[BEGIN Input material]
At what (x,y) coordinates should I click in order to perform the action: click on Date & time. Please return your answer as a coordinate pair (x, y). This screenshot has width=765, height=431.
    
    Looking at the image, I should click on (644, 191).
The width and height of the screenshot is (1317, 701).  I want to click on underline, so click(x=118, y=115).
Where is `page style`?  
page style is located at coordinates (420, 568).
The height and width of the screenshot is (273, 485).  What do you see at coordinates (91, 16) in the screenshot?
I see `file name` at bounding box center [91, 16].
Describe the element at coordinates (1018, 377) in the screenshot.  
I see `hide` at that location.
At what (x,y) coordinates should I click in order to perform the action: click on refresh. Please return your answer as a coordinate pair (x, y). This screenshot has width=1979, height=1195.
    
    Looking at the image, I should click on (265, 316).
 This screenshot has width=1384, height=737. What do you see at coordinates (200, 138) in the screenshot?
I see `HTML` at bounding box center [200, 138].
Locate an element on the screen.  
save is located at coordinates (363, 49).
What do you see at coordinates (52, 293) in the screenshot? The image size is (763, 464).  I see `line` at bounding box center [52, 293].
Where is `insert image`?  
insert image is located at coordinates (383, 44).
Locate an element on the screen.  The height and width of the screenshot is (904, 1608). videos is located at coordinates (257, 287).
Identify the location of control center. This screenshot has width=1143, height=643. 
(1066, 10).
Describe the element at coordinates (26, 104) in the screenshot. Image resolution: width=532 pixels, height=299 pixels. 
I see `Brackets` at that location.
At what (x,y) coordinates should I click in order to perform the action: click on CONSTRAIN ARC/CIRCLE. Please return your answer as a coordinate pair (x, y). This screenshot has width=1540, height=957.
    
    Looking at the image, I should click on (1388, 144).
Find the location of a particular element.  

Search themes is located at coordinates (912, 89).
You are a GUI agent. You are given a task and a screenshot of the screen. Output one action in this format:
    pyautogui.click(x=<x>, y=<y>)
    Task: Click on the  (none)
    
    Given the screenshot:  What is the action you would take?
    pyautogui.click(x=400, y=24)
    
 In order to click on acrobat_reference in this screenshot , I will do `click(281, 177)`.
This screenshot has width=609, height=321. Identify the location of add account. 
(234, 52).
[END Input material]
§ Written task
Rewrite all of the data above, switching "refresh" to "reload" and leaving everything else unchanged.

§ Exercise response
At what (x,y) coordinates should I click in order to perform the action: click on Date & time. Please return your answer as a coordinate pair (x, y). This screenshot has width=765, height=431.
    
    Looking at the image, I should click on (644, 191).
The width and height of the screenshot is (1317, 701).  I want to click on underline, so click(x=118, y=115).
Where is `page style`?  
page style is located at coordinates (420, 568).
The height and width of the screenshot is (273, 485).  What do you see at coordinates (91, 16) in the screenshot?
I see `file name` at bounding box center [91, 16].
Describe the element at coordinates (1018, 377) in the screenshot.  
I see `hide` at that location.
At what (x,y) coordinates should I click in order to perform the action: click on reload. Please return your answer as a coordinate pair (x, y). This screenshot has width=1979, height=1195.
    
    Looking at the image, I should click on (265, 316).
 This screenshot has width=1384, height=737. What do you see at coordinates (200, 138) in the screenshot?
I see `HTML` at bounding box center [200, 138].
Locate an element on the screen.  
save is located at coordinates (363, 49).
What do you see at coordinates (52, 293) in the screenshot? The image size is (763, 464).  I see `line` at bounding box center [52, 293].
Where is `insert image`?  
insert image is located at coordinates (383, 44).
Locate an element on the screen.  The height and width of the screenshot is (904, 1608). videos is located at coordinates (257, 287).
Identify the location of control center. This screenshot has width=1143, height=643. 
(1066, 10).
Describe the element at coordinates (26, 104) in the screenshot. Image resolution: width=532 pixels, height=299 pixels. 
I see `Brackets` at that location.
At what (x,y) coordinates should I click in order to perform the action: click on CONSTRAIN ARC/CIRCLE. Please return your answer as a coordinate pair (x, y). This screenshot has width=1540, height=957.
    
    Looking at the image, I should click on (1388, 144).
Find the location of a particular element.  

Search themes is located at coordinates (912, 89).
You are a GUI agent. You are given a task and a screenshot of the screen. Output one action in this format:
    pyautogui.click(x=<x>, y=<y>)
    Task: Click on the  (none)
    
    Given the screenshot:  What is the action you would take?
    pyautogui.click(x=400, y=24)
    
 In order to click on acrobat_reference in this screenshot , I will do `click(281, 177)`.
This screenshot has width=609, height=321. Identify the location of add account. 
(234, 52).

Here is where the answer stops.